Cognition of the nature of management tools requires that we refer to the etymology of the term “tool”. A tool (instrument, device) is used by a given entity in action to enhance its potential and transfer the energy of this potential onto the object of the action. In fact, tools are applied and used to achieve desired goals. The entity will not use the tool, if it decides (for instance, though not necessarily, through calculation) that the expected results can be achieved without it.
The substance of management in terms of process (action) is to drive behaviours, and this significantly impacts considerations regarding the definition of management tools. At first, there are two parties to the relationship: the driving entity (driving subject) and the driven entity (driving object). The driving subject can also be its own driving object, in which case we are dealing with self-driving (self-management). The primary object of management is people, while other resources (objects) are only impacted through them. The management relationship is distinctive in that its direct object (people)
1) is also in fact a subject (has freedom of behaviour in this relationship higher than zero),
2) and is – simultaneously – an instrument from the subject’s point of view (applied and used instrumentally by the subject).
The subjectivity of people who do not constitute managing subjects (meaning: managers, professionally involved in driving) is twofold. On the one hand, they are subjects taking into account the general attributes vested in each individual. On the other hand, people (especially workers) are components of congruence, necessary to manage the entirety of a given action. To simplify the notion of congruence, each employee makes decisions, performs duties and takes responsibility according to the distribution of work in a given action complex (action system). For this very reason, he/she can – and should – become involved in driving the action system as a whole, which manifests itself as participation in management. Human subjectivity has other significant consequences for behaviour, too. Namely, decisions are ultimately made, be it compulsively or following deeper reflection, by a behaving individual. For him/her, managerial influences (conscious driving applied by the managing subject) are only one of the elements within the full context of interactions. In other words, management and its system do not exhaust this context, or this context is a concept broader than management and its system[6].

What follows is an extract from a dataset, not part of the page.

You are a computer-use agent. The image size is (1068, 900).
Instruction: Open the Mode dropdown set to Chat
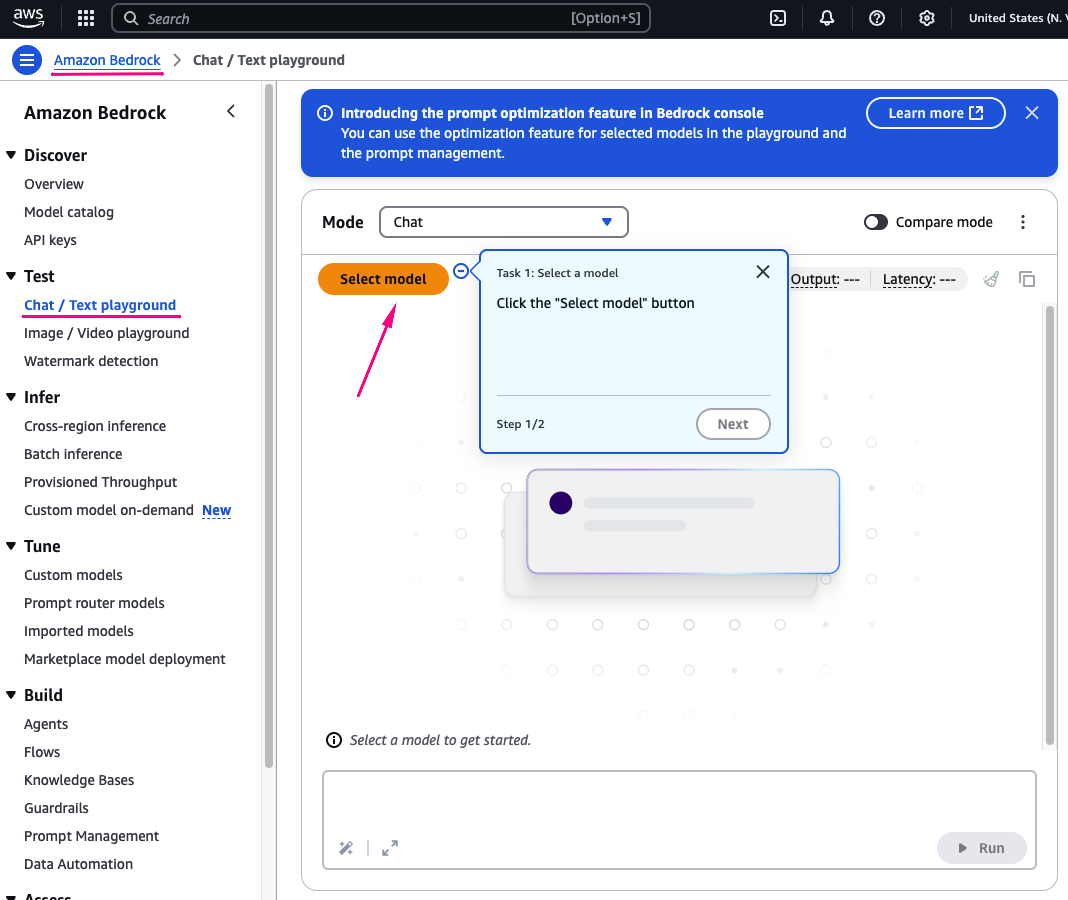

Other implications, and the most difficult problems related to management tools, stemming from the adopted definition of management, concern the very nature of driving. First of all, managerial driving is, in fact, entirely instrumental in nature. Driving someone’s behaviour means that one is the causative impulse, promoter, the reason for the behaviour. Yet, we must not treat management mechanically, and reduce it to the “first strike” so to speak, i.e. initiating action. We cannot assume that management will be effective, just like striking the cue ball. Theoretically, if the player (driving entity) strikes well, it launches a very complicated configuration of cause-and-effect relationships, and the ball inevitably lands in a pocket. Whereas in practice, not even world champions or geniuses are completely effective here, let alone in the case of driving behaviours in and of action systems. Thus the manager, driving behaviour, must actively influence behaviour throughout the course of action, until it is completed and accounted for. In this light, management as a whole, and therefore the management system of a given action (action system), can be regarded as a large, complex driving tool, ultimately a management tool.
Secondly, there is also executive driving, i.e. realising the expected results by entities which are not professional managers. If the manager’s orders are not executed by him/her (self-driving) or other entities, the desired effect will not be achieved. Thus, executive driving appears to be, broadly, a tool for achieving desired effects. From the point of view of final outcomes, it is a direct driving tool. From the manager’s point of view, it is an indirect tool. When applied and used in managerial driving, it is meant to initiate a chain of cause-and-effect in influencing a given object of driving, and consequently produce the final success (desired result).
The above reasoning is connected to the assumption of “management in its broader sense”. The entire management system of a given action is built and shaped under such principles that enable, preferably complete, effectiveness. The manager applies and uses this system instrumentally, attempting to play a game with the object (subject) of driving, as well as other contextual conditions of his/her behaviour, plus the action as a whole. At the same time, the “dice” in this game are executive processes, and other activities comprising the action regarded as a string (fundamental, supportive, communicative, economic and meta-management). The same role is played by their objective factors (people, money, other resources), institutional factors (management regime and organisational structure) and social factors (faith and hope, sensitivity, culture, and others). Under this approach, management and management system is a total, professionally defined and used tool for driving behaviours. Its domain includes internal and external relations of a given action system, in the continuous spacetime of running it. Management here takes on an omnipotent role, with general and complete congruence (adequacy of duties, authority and responsibility). Generally, such a role is attributed to the owners of action systems and their agents. Yet, to a varied extent it applies to and encumbers all entities directly involved in running a given action system[7].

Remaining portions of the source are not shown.